> [Alıntı]
5 Haziran 1963 (15 Hordat 1342) OLAYI:
İmam Humeynî Merhum ve çizgisindeki Hizbullahî ümmet, kalabalık halk kitlelerini yanlarına alarak, tağutî düzene karşı güçlü bir cephe oluşturunca ve İran’ın her tarafına bu hareketin, kuşatıcı dalgaları yayılınca kuduran habis Şah ve uşakları, Kum kentine, özellikle İslâmî medreseler çevrelerine karşı gayet gaddarca bir katliâma girişmiş; 5 Haziran (15 Hordat) Günü, 15 bin kişilik büyük bir Müslüman kitleyi şehit etmiştir. İmam Humeynî yi de tutuklatan Şah M. Rıza Pehlevî, İmam’ın emsalsiz celâdeti, azameti ve halkın da büyük direnci ve gösterileri karşısında, imamı tahliye etmek zorunda kalmış; İmam Humeynî’nin kahramanca mücadelesini sürdürmesi ve yeniden halkı harekete geçirici mesajlar yayınlaması üzerine, İmam Humeynî, tağutî rejim tarafından 4 Kasım 1964 tarihinde Türkiye’ye sürgün edilmiştir.
İşte; bu tarihe kadar geçen olaylar ve imam’ın sürgün (hicret) olayı, İslâm İnkılabı’nın çekirdeğini ve İslâm Devleti’nin kuruluşunun ilk adımını oluşturmuş ve istikbâlin zafer kapılarını açmıştır.
Türkiye’nin Bursa ilinde, bir yıldan daha az bir süre kalan İmam Humeynî, 14 yıl boyunca ikamet edeceği, ilmî, fikrî ve siyâsî sohbetler düzenleyip mesajlar yayınlayacağı Irak’ın Necef şehrine gitmiş, oradan, İran’daki kıyâmî ve inkılâbı hareketleri yönlendirmiştir. Şah ile Irak rejiminin işbirliği sonucu, Irak’ı terk etmeye zorlanan İmam Humeynî, Kuveyt ve benzeri halkı müslüman olan ülkelere gitmek istemiş, ancak onların reddetmesi üzerine 3. 10. 1978 tarihinde Fransa’ya gitmek mecburiyetinde kalmış; bundan böyle, artık Fransa’dan, İran’daki İslâm İnkılabı’na gidiş hareketini yönlendirmeyi sürdürmüştür.

Metin ve öğe bulma kayıtları:
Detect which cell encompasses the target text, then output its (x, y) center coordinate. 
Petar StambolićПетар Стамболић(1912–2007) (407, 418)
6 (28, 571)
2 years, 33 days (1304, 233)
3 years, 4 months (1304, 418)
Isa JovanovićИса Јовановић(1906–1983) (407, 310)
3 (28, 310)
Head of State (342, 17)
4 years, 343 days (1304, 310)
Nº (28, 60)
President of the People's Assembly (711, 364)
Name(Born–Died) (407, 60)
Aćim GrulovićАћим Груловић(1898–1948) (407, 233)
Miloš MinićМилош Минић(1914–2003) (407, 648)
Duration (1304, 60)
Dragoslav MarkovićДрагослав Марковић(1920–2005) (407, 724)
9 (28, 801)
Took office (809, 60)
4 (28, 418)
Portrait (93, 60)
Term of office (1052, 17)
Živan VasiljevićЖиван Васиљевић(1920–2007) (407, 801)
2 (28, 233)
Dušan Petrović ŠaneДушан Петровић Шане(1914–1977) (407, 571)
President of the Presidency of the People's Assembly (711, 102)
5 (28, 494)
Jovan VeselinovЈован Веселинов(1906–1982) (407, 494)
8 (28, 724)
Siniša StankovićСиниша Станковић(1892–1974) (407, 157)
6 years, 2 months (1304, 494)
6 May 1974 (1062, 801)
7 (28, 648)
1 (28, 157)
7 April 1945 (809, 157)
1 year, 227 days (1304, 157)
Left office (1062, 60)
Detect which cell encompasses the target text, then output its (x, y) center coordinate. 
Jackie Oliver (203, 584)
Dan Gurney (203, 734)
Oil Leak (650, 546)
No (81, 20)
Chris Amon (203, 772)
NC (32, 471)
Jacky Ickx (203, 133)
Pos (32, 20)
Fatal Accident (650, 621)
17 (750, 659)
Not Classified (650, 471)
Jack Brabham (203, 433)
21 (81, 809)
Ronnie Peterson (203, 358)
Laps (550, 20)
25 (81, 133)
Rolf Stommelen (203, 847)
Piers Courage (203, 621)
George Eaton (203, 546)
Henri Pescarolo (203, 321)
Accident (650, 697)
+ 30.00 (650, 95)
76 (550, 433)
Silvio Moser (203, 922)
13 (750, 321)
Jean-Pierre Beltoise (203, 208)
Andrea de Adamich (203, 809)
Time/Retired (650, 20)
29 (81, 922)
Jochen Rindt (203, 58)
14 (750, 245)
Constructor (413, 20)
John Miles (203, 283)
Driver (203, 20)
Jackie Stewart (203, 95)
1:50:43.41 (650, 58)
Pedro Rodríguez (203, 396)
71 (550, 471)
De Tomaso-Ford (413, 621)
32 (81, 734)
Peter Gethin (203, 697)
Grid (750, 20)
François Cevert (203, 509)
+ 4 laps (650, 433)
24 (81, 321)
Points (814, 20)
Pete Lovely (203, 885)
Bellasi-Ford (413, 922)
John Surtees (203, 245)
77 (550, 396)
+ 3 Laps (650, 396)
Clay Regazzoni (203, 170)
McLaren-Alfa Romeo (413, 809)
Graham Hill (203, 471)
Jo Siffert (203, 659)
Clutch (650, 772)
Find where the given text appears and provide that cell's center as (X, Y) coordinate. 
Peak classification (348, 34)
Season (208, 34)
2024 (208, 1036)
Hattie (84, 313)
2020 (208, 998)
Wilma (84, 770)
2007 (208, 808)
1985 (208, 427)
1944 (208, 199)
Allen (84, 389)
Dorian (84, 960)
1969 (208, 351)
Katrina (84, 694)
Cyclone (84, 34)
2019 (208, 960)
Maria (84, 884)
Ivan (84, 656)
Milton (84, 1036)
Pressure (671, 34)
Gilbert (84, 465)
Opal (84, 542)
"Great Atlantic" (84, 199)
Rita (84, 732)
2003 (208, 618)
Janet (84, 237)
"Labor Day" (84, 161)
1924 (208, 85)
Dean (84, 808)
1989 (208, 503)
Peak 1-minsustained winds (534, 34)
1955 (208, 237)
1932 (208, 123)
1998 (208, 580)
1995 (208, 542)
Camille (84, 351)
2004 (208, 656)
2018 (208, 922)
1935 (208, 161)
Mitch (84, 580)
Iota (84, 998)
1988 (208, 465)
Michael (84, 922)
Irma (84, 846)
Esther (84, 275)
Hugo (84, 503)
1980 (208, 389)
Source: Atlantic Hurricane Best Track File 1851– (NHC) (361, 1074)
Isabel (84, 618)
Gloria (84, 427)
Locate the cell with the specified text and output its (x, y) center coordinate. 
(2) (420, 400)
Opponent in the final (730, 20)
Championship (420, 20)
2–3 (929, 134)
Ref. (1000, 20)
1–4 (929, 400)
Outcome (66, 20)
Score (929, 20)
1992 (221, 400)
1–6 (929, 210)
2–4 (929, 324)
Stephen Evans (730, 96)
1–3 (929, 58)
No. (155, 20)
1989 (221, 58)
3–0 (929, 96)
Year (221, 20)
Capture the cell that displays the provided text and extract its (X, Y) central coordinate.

> [Görevler]
a – Alıntıda adı geçen ülkeleri sırala.
b – Lütfen satırları ilk satırdan başlayıp "1 (28, 157)" içeren satıra kadar, o satır da dahil olmak üzere güncelle: "years" yerine "yrs" yaz, geri kalan her şeyi olduğu gibi bırak.

> [Yanıtlar]
a – İran, Türkiye, Irak, Kuveyt, Fransa

b –
Detect which cell encompasses the target text, then output its (x, y) center coordinate. 
Petar StambolićПетар Стамболић(1912–2007) (407, 418)
6 (28, 571)
2 yrs, 33 days (1304, 233)
3 yrs, 4 months (1304, 418)
Isa JovanovićИса Јовановић(1906–1983) (407, 310)
3 (28, 310)
Head of State (342, 17)
4 yrs, 343 days (1304, 310)
Nº (28, 60)
President of the People's Assembly (711, 364)
Name(Born–Died) (407, 60)
Aćim GrulovićАћим Груловић(1898–1948) (407, 233)
Miloš MinićМилош Минић(1914–2003) (407, 648)
Duration (1304, 60)
Dragoslav MarkovićДрагослав Марковић(1920–2005) (407, 724)
9 (28, 801)
Took office (809, 60)
4 (28, 418)
Portrait (93, 60)
Term of office (1052, 17)
Živan VasiljevićЖиван Васиљевић(1920–2007) (407, 801)
2 (28, 233)
Dušan Petrović ŠaneДушан Петровић Шане(1914–1977) (407, 571)
President of the Presidency of the People's Assembly (711, 102)
5 (28, 494)
Jovan VeselinovЈован Веселинов(1906–1982) (407, 494)
8 (28, 724)
Siniša StankovićСиниша Станковић(1892–1974) (407, 157)
6 yrs, 2 months (1304, 494)
6 May 1974 (1062, 801)
7 (28, 648)
1 (28, 157)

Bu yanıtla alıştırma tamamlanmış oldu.